→ **Directions for this task**
Only a number is expected: how many lines in these records mention the word "layout"?

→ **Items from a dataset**
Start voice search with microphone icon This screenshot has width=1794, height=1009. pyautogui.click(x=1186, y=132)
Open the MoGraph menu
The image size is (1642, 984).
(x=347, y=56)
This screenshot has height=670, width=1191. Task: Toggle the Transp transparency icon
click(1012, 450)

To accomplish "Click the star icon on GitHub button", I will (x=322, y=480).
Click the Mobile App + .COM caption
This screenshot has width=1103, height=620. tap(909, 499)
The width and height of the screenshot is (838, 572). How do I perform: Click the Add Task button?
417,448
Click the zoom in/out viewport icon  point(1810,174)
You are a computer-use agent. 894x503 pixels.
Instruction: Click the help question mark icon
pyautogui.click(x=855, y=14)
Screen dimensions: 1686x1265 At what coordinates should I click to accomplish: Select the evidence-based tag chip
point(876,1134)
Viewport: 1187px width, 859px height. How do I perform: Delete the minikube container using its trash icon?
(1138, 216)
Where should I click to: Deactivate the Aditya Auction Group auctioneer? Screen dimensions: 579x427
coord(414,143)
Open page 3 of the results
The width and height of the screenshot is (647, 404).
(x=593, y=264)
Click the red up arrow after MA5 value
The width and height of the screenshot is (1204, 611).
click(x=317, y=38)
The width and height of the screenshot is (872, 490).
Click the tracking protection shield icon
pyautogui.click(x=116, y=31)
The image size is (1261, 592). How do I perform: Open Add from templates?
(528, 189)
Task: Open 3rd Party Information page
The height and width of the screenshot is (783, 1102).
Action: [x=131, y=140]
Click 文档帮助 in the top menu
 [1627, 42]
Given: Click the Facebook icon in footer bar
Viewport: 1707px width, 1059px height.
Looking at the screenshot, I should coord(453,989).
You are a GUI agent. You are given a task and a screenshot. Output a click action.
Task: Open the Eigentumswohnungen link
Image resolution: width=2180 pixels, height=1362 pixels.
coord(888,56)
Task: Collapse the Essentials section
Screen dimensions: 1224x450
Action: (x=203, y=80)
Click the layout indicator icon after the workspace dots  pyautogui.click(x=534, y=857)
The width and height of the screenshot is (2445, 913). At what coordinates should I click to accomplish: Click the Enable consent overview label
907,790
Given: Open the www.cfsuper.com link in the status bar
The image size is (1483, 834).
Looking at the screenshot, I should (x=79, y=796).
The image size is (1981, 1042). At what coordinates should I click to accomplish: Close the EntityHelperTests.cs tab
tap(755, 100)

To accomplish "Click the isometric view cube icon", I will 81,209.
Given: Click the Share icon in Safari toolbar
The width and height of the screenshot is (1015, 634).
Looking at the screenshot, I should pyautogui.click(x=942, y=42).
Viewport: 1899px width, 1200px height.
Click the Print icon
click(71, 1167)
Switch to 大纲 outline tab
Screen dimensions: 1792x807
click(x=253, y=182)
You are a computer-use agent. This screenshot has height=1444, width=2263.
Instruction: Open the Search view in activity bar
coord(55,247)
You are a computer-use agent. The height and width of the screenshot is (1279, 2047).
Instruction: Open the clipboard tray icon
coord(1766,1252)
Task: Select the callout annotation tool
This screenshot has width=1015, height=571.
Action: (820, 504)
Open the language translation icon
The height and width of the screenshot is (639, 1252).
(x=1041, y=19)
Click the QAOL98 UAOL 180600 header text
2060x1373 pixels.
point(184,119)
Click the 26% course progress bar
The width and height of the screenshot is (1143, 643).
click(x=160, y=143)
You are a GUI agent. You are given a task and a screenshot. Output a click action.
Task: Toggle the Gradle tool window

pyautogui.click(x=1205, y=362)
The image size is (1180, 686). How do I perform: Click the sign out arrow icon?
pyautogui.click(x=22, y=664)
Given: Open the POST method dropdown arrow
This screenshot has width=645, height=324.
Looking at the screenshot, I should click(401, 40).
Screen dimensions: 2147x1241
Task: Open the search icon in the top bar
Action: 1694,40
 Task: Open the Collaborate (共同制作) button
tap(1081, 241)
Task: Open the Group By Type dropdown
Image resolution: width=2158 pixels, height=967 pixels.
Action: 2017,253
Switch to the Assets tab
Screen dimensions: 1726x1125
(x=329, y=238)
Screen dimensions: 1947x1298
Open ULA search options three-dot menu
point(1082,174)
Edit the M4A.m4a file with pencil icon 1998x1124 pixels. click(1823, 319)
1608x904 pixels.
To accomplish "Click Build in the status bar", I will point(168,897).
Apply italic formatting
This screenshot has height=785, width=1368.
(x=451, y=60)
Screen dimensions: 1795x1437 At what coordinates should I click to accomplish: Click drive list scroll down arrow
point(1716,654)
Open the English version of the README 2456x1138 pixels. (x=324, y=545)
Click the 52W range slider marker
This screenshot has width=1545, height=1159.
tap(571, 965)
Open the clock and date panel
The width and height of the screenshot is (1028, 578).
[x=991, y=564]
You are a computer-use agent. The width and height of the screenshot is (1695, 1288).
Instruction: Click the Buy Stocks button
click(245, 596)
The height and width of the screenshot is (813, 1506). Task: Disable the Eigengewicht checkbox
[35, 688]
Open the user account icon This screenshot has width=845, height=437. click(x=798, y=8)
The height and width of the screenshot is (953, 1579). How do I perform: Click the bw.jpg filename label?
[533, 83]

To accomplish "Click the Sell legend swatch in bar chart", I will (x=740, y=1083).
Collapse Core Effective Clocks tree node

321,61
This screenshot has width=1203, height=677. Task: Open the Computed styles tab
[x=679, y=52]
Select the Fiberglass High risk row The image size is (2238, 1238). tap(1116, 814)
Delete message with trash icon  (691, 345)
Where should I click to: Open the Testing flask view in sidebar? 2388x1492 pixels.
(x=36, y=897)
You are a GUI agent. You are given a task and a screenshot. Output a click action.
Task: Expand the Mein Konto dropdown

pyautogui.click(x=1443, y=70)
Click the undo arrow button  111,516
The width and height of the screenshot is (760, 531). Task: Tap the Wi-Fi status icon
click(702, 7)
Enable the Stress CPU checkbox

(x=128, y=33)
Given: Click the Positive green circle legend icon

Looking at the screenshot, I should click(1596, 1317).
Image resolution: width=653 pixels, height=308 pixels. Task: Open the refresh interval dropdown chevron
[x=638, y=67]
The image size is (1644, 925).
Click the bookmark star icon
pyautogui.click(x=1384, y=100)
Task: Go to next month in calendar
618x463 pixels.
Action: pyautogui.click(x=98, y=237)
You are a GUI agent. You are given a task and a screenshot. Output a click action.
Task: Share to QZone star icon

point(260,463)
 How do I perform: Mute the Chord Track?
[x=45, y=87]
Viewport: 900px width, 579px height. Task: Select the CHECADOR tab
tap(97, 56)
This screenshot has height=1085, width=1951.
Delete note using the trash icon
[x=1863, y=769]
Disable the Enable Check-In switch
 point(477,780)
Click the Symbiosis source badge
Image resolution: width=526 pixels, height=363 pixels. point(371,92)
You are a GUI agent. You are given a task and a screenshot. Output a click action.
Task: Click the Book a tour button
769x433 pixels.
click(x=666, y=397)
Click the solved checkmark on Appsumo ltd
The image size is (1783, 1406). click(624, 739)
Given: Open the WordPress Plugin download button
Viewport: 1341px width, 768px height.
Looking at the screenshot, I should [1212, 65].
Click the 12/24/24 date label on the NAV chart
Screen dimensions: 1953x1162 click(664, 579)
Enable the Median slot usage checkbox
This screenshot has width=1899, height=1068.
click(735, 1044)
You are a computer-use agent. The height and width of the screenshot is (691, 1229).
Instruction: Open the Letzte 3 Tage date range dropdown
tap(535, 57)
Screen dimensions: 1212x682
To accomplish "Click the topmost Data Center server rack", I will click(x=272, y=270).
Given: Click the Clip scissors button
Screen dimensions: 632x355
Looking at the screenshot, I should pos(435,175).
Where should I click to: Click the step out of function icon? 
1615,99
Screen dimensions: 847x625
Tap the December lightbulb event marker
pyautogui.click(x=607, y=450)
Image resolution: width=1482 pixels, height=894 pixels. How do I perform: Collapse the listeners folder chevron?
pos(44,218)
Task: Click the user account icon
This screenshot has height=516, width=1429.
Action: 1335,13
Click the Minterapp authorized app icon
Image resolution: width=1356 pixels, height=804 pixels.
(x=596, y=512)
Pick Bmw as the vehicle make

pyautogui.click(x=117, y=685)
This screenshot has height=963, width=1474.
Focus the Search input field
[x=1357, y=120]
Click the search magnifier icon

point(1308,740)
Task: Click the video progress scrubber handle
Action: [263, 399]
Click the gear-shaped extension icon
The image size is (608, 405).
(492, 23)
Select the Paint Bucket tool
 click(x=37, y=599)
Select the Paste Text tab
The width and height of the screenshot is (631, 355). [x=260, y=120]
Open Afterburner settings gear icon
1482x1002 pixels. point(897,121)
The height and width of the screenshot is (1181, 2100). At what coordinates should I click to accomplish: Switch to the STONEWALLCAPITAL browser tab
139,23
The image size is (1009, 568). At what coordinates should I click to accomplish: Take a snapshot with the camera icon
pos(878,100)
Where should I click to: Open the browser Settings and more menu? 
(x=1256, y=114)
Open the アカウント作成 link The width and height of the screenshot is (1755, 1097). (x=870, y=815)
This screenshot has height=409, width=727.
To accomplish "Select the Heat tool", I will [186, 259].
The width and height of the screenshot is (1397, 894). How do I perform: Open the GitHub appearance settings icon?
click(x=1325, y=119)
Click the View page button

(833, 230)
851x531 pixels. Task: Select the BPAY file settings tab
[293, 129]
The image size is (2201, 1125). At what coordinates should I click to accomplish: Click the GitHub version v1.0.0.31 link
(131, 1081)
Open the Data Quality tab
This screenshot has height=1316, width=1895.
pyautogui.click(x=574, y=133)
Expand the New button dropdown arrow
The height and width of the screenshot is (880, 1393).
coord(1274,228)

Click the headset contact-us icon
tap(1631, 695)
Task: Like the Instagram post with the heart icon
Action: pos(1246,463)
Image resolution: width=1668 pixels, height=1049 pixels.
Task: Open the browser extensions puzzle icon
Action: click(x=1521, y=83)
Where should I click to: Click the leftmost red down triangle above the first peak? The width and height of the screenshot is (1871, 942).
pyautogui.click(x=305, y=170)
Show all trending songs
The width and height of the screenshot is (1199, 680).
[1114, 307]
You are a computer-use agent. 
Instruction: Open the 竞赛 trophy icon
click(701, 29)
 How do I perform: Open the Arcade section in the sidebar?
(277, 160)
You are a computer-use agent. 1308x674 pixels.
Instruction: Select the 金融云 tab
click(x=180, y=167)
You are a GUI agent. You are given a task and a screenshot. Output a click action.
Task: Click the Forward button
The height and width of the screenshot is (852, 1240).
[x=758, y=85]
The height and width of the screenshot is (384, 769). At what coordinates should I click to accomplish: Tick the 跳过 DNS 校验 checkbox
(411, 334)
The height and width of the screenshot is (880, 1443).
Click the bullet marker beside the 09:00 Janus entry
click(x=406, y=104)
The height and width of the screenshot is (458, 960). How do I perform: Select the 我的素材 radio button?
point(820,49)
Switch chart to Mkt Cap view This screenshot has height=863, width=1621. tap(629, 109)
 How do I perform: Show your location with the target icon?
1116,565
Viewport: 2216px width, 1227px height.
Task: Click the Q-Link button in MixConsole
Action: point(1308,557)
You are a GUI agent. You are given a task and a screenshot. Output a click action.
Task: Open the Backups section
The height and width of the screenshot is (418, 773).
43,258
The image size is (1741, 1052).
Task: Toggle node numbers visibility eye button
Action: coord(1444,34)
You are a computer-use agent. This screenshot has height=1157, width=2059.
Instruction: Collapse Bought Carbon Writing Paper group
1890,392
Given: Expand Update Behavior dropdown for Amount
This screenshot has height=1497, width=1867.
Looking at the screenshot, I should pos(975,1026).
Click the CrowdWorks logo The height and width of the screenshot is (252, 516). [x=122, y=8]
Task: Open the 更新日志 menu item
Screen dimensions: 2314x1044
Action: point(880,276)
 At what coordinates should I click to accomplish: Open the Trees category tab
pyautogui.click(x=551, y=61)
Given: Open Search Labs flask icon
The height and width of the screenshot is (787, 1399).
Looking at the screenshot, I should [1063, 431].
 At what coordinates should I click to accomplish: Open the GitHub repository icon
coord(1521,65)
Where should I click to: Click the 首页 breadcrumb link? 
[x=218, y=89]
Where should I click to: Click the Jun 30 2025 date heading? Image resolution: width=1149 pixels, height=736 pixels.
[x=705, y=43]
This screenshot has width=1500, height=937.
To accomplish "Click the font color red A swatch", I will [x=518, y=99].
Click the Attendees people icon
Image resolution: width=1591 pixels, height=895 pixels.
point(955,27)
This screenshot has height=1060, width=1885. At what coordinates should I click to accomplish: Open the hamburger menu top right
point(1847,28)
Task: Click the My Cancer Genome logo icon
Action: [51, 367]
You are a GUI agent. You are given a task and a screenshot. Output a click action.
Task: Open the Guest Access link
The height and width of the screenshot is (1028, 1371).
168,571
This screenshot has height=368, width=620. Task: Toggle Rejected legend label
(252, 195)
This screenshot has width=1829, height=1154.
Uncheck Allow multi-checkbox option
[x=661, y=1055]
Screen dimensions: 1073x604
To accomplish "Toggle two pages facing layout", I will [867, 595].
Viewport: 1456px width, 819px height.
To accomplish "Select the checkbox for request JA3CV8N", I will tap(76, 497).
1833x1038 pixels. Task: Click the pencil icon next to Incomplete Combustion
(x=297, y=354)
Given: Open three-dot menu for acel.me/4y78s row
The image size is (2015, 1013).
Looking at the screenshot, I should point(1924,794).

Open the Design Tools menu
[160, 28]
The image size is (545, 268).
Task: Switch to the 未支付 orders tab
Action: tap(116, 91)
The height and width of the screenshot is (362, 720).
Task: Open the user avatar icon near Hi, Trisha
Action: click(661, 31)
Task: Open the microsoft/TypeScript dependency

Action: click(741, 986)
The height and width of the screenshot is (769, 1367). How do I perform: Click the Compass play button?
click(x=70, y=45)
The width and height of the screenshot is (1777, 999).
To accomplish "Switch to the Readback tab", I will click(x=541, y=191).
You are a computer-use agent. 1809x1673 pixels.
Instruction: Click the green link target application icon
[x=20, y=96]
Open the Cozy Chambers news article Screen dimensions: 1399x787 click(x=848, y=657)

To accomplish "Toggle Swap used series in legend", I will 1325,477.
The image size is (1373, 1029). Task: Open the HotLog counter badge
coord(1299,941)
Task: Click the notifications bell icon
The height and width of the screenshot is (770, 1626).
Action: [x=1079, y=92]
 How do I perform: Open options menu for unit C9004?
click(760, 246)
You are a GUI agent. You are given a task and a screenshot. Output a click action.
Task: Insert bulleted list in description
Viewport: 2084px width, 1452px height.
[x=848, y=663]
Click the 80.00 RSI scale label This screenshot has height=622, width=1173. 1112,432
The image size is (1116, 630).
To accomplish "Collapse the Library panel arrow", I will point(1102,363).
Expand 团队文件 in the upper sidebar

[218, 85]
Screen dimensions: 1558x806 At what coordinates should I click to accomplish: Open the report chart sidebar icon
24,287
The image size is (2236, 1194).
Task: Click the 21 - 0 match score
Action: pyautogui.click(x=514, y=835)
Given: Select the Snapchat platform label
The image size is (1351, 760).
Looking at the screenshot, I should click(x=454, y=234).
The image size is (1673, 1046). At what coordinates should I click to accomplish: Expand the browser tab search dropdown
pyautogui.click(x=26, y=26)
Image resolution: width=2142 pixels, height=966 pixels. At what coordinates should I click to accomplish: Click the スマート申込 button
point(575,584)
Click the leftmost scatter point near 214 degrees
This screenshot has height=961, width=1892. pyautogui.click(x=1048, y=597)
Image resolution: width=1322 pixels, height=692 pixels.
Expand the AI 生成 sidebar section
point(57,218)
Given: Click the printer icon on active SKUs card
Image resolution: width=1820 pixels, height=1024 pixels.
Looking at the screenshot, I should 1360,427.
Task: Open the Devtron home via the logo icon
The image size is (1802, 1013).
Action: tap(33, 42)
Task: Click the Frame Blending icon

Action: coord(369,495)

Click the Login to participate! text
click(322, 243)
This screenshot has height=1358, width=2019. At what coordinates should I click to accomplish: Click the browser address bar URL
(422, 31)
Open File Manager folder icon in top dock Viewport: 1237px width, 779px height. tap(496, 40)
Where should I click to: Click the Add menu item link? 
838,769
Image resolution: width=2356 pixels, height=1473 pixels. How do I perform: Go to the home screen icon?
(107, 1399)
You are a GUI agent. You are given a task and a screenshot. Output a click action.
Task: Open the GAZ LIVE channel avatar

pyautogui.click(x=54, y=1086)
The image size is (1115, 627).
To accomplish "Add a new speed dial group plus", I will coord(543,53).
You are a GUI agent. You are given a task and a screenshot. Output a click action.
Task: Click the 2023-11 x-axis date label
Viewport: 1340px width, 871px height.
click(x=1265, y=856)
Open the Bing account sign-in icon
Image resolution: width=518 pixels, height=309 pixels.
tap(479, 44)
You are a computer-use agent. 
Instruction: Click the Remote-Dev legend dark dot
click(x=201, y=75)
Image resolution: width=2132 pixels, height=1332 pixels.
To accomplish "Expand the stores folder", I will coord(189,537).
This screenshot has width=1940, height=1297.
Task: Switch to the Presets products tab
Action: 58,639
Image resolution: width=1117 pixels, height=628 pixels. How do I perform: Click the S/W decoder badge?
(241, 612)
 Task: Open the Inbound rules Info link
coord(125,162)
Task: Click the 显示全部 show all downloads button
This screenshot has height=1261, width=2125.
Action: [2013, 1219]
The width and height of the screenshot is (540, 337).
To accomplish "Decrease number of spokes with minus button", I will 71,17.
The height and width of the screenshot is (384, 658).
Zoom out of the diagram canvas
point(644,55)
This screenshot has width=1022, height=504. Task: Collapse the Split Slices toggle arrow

→ **Task response**
2